Whilst that focussed principally on the implications for, and efficacy of, the type of award in issue the purpose this post is, in contrast, to look again at the argument that initially prevailed before the tribunal and what it would have meant for English arbitrations more generally had Flaux J accepted it.

The basis upon which the tribunal ruled that it could not make any award of damages will strike many as highly controversial.
The starting point was the reasoning of the ECJ that it deployed to outlaw the grant of an anti-suit injunction by one EU Member State court against proceedings brought in another in breach of an arbitration clause. In doing so the ECJ held that, although the proceedings for relief in the former came within the arbitration exclusion of Council Regulation 44/2001 (the “Regulation”), this did not mean they could be permitted to otherwise undermine the effectiveness of the Regulation. In the ECJ’s view an anti-suit injunction did this as it restricted the ability of the first seised court to rule on its own jurisdiction and interfered with a litigant’s right to a form of judicial protection to which it was entitled.
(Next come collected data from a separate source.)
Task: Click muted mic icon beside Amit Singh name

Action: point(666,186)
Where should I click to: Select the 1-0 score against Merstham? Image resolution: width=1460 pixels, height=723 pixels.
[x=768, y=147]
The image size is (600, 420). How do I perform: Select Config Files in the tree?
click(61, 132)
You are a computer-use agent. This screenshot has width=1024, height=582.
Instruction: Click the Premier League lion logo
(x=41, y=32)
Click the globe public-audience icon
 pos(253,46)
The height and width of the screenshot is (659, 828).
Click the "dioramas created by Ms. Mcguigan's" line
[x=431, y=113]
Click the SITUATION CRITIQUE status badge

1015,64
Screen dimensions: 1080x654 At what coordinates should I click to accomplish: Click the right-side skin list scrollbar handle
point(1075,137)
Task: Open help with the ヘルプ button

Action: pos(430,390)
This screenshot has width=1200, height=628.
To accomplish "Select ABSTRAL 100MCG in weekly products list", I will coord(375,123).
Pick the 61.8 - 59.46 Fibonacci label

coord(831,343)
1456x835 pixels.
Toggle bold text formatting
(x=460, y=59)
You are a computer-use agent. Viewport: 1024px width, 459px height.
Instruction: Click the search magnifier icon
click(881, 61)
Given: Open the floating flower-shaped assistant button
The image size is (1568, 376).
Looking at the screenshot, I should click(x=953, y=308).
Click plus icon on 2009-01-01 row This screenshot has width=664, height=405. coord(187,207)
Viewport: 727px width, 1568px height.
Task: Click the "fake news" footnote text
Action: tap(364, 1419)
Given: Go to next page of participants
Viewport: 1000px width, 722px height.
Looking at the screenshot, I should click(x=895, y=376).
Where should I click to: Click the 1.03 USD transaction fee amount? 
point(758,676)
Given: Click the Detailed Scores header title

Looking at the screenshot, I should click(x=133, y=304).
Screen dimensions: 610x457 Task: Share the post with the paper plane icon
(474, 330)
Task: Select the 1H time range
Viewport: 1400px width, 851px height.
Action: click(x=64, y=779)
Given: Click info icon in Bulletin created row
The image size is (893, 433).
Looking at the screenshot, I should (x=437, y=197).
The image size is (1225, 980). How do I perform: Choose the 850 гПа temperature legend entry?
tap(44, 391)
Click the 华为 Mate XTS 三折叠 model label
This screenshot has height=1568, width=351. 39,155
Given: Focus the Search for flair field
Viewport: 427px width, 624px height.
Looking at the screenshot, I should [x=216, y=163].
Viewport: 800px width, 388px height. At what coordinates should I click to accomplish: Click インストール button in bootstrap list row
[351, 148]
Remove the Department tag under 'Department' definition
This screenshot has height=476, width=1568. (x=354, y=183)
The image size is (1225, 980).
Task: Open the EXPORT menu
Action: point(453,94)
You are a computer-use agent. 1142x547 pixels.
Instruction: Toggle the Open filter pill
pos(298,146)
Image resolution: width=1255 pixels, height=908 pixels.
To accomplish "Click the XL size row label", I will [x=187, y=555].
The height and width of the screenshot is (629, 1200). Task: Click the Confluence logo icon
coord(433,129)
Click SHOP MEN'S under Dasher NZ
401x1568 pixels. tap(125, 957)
In the tribunal’s view (which is set out at paragraphs 22-26 of Flaux J’s judgment and was largely relied upon by the insurers before him) the “underlying theme” of the ECJ’s decision was that the right to bring proceedings before an EU Member State court in accordance with the Regulation is therefore to be given pre-eminence. That being the case, a decision by a tribunal with seat in England which would effectively punish a party for so doing could not be sustained. The Regulation accordingly constrained the ability of the tribunal to act for essentially the same reasons that an English court is precluded from granting the anti-suit injunction.

One can find great difficulties with this conclusion. Primarily, there is the arbitration exclusion to consider. Surely, it wholly covers the proceedings before the tribunal – which should therefore be free from any constraints. Crossing that threshold is an entirely different proposition from the matters that were before the ECJ.

Buttressing that argument are the observations made by AG Kokott at paragraphs 70-73 of her opinion (with which the ECJ did not disagree). She acknowledged that a consequence of arbitration’s place outside the Regulation was that parallel proceedings within the EU before an arbitral tribunal and a Member State court can arise and that this could lead to inconsistent rulings on jurisdiction and the merits of the case. Indeed, rectifying that exact situation was what that she saw as being the goal of the anti-suit injunction (albeit such being an impermissible means of achieving it).

These objections, which formed the thrust of West Tankers’ arguments before Flaux J, were, for the tribunal, not enough to displace its view of the width of the ECJ’s ruling.

Correctly, it is suggested, Flaux J disagreed with the tribunal. His primary conclusion (see paragraphs 51-68 of his judgment) was that the tribunal had erred in law and that it was not barred from making the award of damages. In particular, he held that there absolutely nothing in the reasoning of either the AG or ECJ to support the far-reaching conclusion that the tribunal itself fell within the scope of the ECJ’s decision.

In Flaux J’s opinion, not only was it the AG’s clear view (as evidenced by those parts of her opinion mentioned above) that a tribunal was simply not affected by the Regulation, it was, additionally, wrong to suggest that there could be any meaningful difference between living with the possibility of inconsistent decisions on the merits or jurisdiction, which the AG expressly recognised, and allowing the tribunal to award damages as a result of a breach of the arbitration clause. The latter was merely a manifestation of the aforesaid state of affairs. More generally, there was nothing in the reasoning of the ECJ itself to suggest that the type of constraints imposed on a national court by its decision should also extend to an arbitral tribunal.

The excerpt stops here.